ARMENIA - Angry protesters gather outside the parliament building in Yerevan, November 10, 2020.
ARMENIA - Angry protesters gather outside the parliament building in Yerevan, November 10, 2020.

A court in Yerevan sentenced a man to three and a half years in prison on Wednesday after convicting him of assaulting in November 2020 then parliament speaker Ararat Mirzoyan during riots sparked by Armenia’s defeat in a war with Azerbaijan.

Hundreds of angry protesters broke into Prime Minister Nikol Pashinian’s office and the Armenian parliament and ransacked them at the time just hours after the announcement of a Russian-brokered ceasefire that stopped the six-week war in Nagorno-Karabakh. They condemned the ceasefire agreement as a sellout.

The rioters also beat up and seriously injured Mirzoyan, who now serves as Armenia’s foreign minister.

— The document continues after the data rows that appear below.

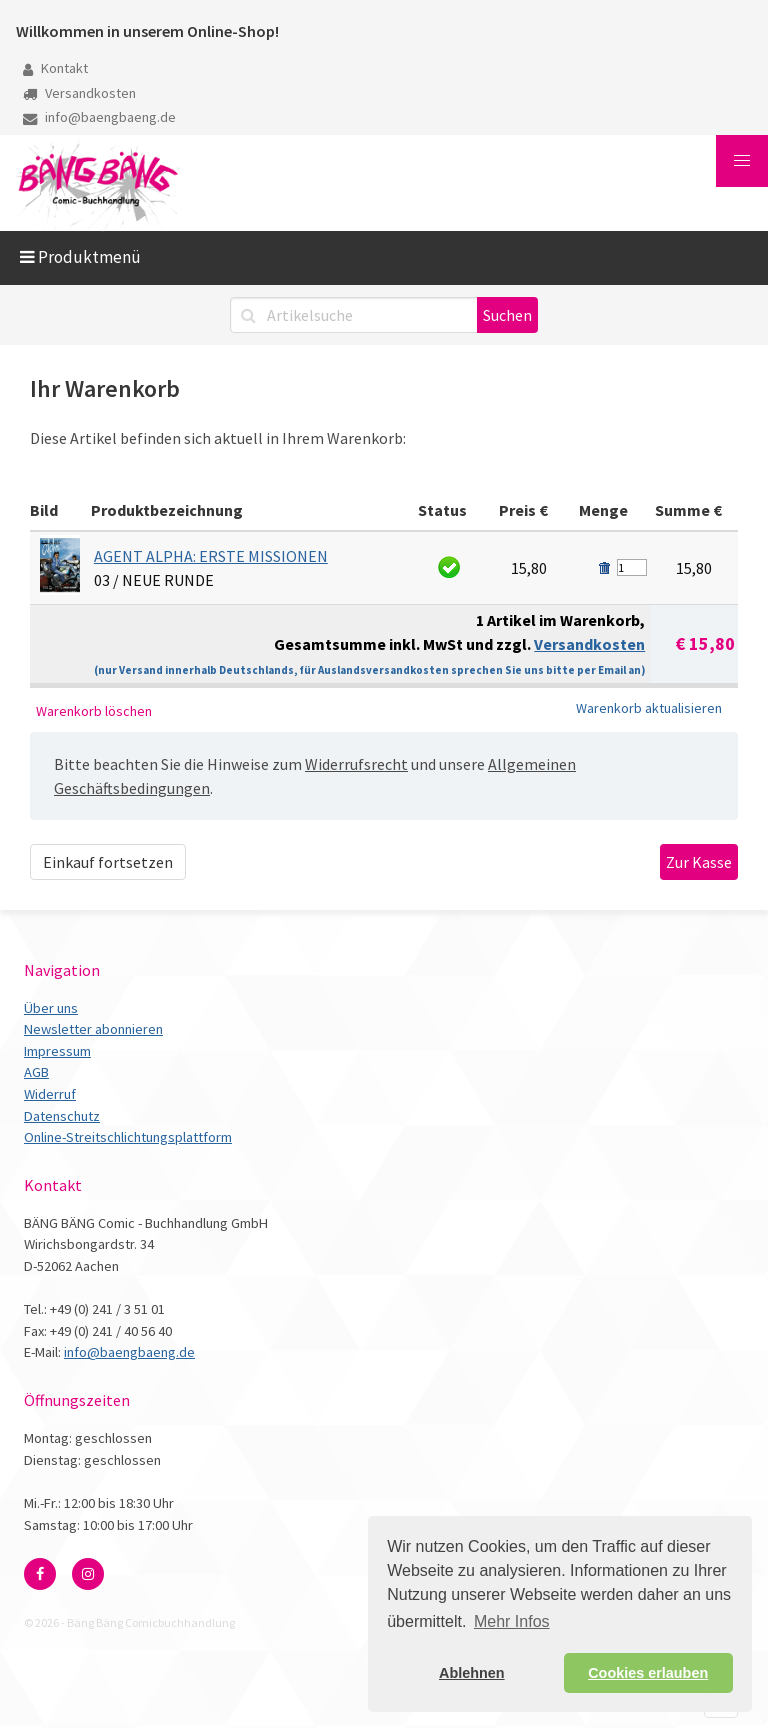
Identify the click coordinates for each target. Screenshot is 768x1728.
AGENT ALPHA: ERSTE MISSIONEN (211, 556)
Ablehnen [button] (472, 1673)
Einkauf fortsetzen (108, 862)
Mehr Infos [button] (512, 1621)
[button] (742, 161)
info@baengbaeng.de (99, 117)
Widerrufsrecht (356, 764)
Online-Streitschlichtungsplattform (128, 1137)
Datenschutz (62, 1116)
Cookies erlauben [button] (648, 1673)
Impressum (57, 1051)
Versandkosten (79, 93)
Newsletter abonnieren (93, 1029)
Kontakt (55, 68)
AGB (36, 1072)
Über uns (51, 1008)
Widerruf (50, 1094)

The sentenced man, Ara Badoyan, was arrested in the wake of the violence and spent nearly two years in detention before being released pending the outcome of his trial. Badoyan will now be sent back to prison because of being found guilty of participating in the beating. His lawyer, Marzpet Avagian, refused to comment on the verdict or say whether he will appeal against it.

Another man, Torgom Asatrian, has been standing a separate trial for the same incident. Asatrian, who was arrested in 2023, denies any involvement in it. His lawyer, Ara Zakarian, said the accusation levelled against him is solely based on Mirzoyan’s incriminating testimony and contradicts videos of the incident used by investigators.

Speaking in the Armenian parliament on Monday, the head of the Investigative Committee, Artur Poghosian, indicated that more men will be charged in connection with the 2020 assault soon. He described the criminal case as one of his top priorities.

Another law-enforcement agency, the National Security Service, indicted about 50 people and arrested 18 of them in the wake of the violent protests. It is not clear how many of them were subsequently tried and convicted.

The riots were followed by weeks of peaceful anti-government demonstrations staged by Armenia’s leading opposition groups. They hold Pashinian responsible for the outcome of the war that left at least 3,800 Armenian soldiers dead. Pashinian has blamed the defeat on Armenia’s former governments.